Pixel coordinate grounding data:
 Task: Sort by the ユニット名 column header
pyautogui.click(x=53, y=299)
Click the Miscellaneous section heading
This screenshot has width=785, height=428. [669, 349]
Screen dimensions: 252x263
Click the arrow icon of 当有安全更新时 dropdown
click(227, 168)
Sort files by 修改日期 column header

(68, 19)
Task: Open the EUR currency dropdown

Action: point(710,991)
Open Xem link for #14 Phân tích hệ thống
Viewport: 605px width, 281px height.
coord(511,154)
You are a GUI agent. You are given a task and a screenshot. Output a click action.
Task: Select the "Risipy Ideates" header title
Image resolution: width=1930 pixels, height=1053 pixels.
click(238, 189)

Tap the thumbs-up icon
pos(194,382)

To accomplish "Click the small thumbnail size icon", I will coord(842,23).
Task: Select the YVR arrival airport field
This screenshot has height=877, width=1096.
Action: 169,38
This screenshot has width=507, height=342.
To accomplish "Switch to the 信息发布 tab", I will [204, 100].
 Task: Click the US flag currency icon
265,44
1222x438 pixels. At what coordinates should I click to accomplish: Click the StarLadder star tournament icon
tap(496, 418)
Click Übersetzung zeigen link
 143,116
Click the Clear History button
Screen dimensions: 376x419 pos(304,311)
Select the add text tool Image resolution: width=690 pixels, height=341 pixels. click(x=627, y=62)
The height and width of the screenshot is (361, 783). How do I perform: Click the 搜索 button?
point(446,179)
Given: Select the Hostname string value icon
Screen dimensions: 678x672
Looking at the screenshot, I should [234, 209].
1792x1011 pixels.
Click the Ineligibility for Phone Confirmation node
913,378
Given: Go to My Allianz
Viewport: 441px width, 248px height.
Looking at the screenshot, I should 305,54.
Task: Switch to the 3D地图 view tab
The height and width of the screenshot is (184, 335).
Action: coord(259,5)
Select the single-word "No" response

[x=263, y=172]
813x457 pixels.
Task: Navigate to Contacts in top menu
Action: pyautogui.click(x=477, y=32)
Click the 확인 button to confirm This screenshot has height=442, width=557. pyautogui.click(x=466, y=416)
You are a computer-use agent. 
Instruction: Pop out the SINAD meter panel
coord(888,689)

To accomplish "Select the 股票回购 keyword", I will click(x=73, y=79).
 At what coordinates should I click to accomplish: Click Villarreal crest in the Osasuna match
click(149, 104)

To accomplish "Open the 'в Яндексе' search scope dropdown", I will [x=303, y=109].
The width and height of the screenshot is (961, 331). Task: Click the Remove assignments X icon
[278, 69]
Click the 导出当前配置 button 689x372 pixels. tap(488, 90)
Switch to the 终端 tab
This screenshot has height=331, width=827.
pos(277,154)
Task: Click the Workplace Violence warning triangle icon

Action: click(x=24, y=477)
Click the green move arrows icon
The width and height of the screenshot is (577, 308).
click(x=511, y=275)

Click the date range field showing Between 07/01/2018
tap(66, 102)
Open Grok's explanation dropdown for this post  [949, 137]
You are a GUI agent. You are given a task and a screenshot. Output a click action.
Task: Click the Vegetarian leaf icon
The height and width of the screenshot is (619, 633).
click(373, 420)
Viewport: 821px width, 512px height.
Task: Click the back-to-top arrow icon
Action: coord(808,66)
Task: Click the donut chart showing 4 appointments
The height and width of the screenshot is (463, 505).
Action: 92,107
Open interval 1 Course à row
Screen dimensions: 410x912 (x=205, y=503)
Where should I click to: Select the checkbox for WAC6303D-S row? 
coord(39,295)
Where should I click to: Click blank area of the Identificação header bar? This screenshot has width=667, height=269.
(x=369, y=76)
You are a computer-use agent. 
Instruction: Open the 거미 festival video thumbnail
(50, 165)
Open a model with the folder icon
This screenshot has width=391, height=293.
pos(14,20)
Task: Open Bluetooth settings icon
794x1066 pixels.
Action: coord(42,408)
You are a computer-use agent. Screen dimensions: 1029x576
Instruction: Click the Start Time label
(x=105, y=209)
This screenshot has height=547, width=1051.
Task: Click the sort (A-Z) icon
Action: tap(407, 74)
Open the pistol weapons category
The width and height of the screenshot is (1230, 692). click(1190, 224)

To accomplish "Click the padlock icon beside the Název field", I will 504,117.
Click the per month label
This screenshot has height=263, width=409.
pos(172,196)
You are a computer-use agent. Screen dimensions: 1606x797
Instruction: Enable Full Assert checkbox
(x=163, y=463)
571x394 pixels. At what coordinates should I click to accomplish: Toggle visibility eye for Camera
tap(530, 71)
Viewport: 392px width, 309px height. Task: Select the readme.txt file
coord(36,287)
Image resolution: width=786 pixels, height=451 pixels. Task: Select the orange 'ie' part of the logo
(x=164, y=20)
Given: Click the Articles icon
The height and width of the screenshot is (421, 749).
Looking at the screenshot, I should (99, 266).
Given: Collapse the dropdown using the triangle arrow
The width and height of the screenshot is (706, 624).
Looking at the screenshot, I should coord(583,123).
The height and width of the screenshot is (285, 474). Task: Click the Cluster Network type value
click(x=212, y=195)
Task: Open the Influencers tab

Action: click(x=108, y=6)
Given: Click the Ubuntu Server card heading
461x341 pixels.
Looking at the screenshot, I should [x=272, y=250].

■ WHAT YOU SHOULD DO: Repeat the records verbatim, every one of them.

■ WRITTEN ANSWER:
 Task: Sort by the ユニット名 column header
pyautogui.click(x=53, y=299)
Click the Miscellaneous section heading
This screenshot has width=785, height=428. [669, 349]
Screen dimensions: 252x263
Click the arrow icon of 当有安全更新时 dropdown
click(227, 168)
Sort files by 修改日期 column header

(68, 19)
Task: Open the EUR currency dropdown

Action: point(710,991)
Open Xem link for #14 Phân tích hệ thống
Viewport: 605px width, 281px height.
coord(511,154)
You are a GUI agent. You are given a task and a screenshot. Output a click action.
Task: Select the "Risipy Ideates" header title
Image resolution: width=1930 pixels, height=1053 pixels.
click(238, 189)

Tap the thumbs-up icon
pos(194,382)

To accomplish "Click the small thumbnail size icon", I will coord(842,23).
Task: Select the YVR arrival airport field
This screenshot has height=877, width=1096.
Action: 169,38
This screenshot has width=507, height=342.
To accomplish "Switch to the 信息发布 tab", I will [204, 100].
 Task: Click the US flag currency icon
265,44
1222x438 pixels. At what coordinates should I click to accomplish: Click the StarLadder star tournament icon
tap(496, 418)
Click Übersetzung zeigen link
 143,116
Click the Clear History button
Screen dimensions: 376x419 pos(304,311)
Select the add text tool Image resolution: width=690 pixels, height=341 pixels. click(x=627, y=62)
The height and width of the screenshot is (361, 783). How do I perform: Click the 搜索 button?
point(446,179)
Given: Select the Hostname string value icon
Screen dimensions: 678x672
Looking at the screenshot, I should [234, 209].
1792x1011 pixels.
Click the Ineligibility for Phone Confirmation node
913,378
Given: Go to My Allianz
Viewport: 441px width, 248px height.
Looking at the screenshot, I should 305,54.
Task: Switch to the 3D地图 view tab
The height and width of the screenshot is (184, 335).
Action: coord(259,5)
Select the single-word "No" response

[x=263, y=172]
813x457 pixels.
Task: Navigate to Contacts in top menu
Action: pyautogui.click(x=477, y=32)
Click the 확인 button to confirm This screenshot has height=442, width=557. pyautogui.click(x=466, y=416)
You are a computer-use agent. 
Instruction: Pop out the SINAD meter panel
coord(888,689)

To accomplish "Select the 股票回购 keyword", I will click(x=73, y=79).
 At what coordinates should I click to accomplish: Click Villarreal crest in the Osasuna match
click(149, 104)

To accomplish "Open the 'в Яндексе' search scope dropdown", I will [x=303, y=109].
The width and height of the screenshot is (961, 331). Task: Click the Remove assignments X icon
[278, 69]
Click the 导出当前配置 button 689x372 pixels. tap(488, 90)
Switch to the 终端 tab
This screenshot has height=331, width=827.
pos(277,154)
Task: Click the Workplace Violence warning triangle icon

Action: click(x=24, y=477)
Click the green move arrows icon
The width and height of the screenshot is (577, 308).
click(x=511, y=275)

Click the date range field showing Between 07/01/2018
tap(66, 102)
Open Grok's explanation dropdown for this post  [949, 137]
You are a GUI agent. You are given a task and a screenshot. Output a click action.
Task: Click the Vegetarian leaf icon
The height and width of the screenshot is (619, 633).
click(373, 420)
Viewport: 821px width, 512px height.
Task: Click the back-to-top arrow icon
Action: coord(808,66)
Task: Click the donut chart showing 4 appointments
The height and width of the screenshot is (463, 505).
Action: 92,107
Open interval 1 Course à row
Screen dimensions: 410x912 (x=205, y=503)
Where should I click to: Select the checkbox for WAC6303D-S row? 
coord(39,295)
Where should I click to: Click blank area of the Identificação header bar? This screenshot has width=667, height=269.
(x=369, y=76)
You are a computer-use agent. 
Instruction: Open the 거미 festival video thumbnail
(50, 165)
Open a model with the folder icon
This screenshot has width=391, height=293.
pos(14,20)
Task: Open Bluetooth settings icon
794x1066 pixels.
Action: coord(42,408)
You are a computer-use agent. Screen dimensions: 1029x576
Instruction: Click the Start Time label
(x=105, y=209)
This screenshot has height=547, width=1051.
Task: Click the sort (A-Z) icon
Action: tap(407, 74)
Open the pistol weapons category
The width and height of the screenshot is (1230, 692). click(1190, 224)

To accomplish "Click the padlock icon beside the Název field", I will 504,117.
Click the per month label
This screenshot has height=263, width=409.
pos(172,196)
You are a computer-use agent. Screen dimensions: 1606x797
Instruction: Enable Full Assert checkbox
(x=163, y=463)
571x394 pixels. At what coordinates should I click to accomplish: Toggle visibility eye for Camera
tap(530, 71)
Viewport: 392px width, 309px height. Task: Select the readme.txt file
coord(36,287)
Image resolution: width=786 pixels, height=451 pixels. Task: Select the orange 'ie' part of the logo
(x=164, y=20)
Given: Click the Articles icon
The height and width of the screenshot is (421, 749).
Looking at the screenshot, I should (99, 266).
Given: Collapse the dropdown using the triangle arrow
The width and height of the screenshot is (706, 624).
Looking at the screenshot, I should coord(583,123).
The height and width of the screenshot is (285, 474). Task: Click the Cluster Network type value
click(x=212, y=195)
Task: Open the Influencers tab

Action: click(x=108, y=6)
Given: Click the Ubuntu Server card heading
461x341 pixels.
Looking at the screenshot, I should [x=272, y=250].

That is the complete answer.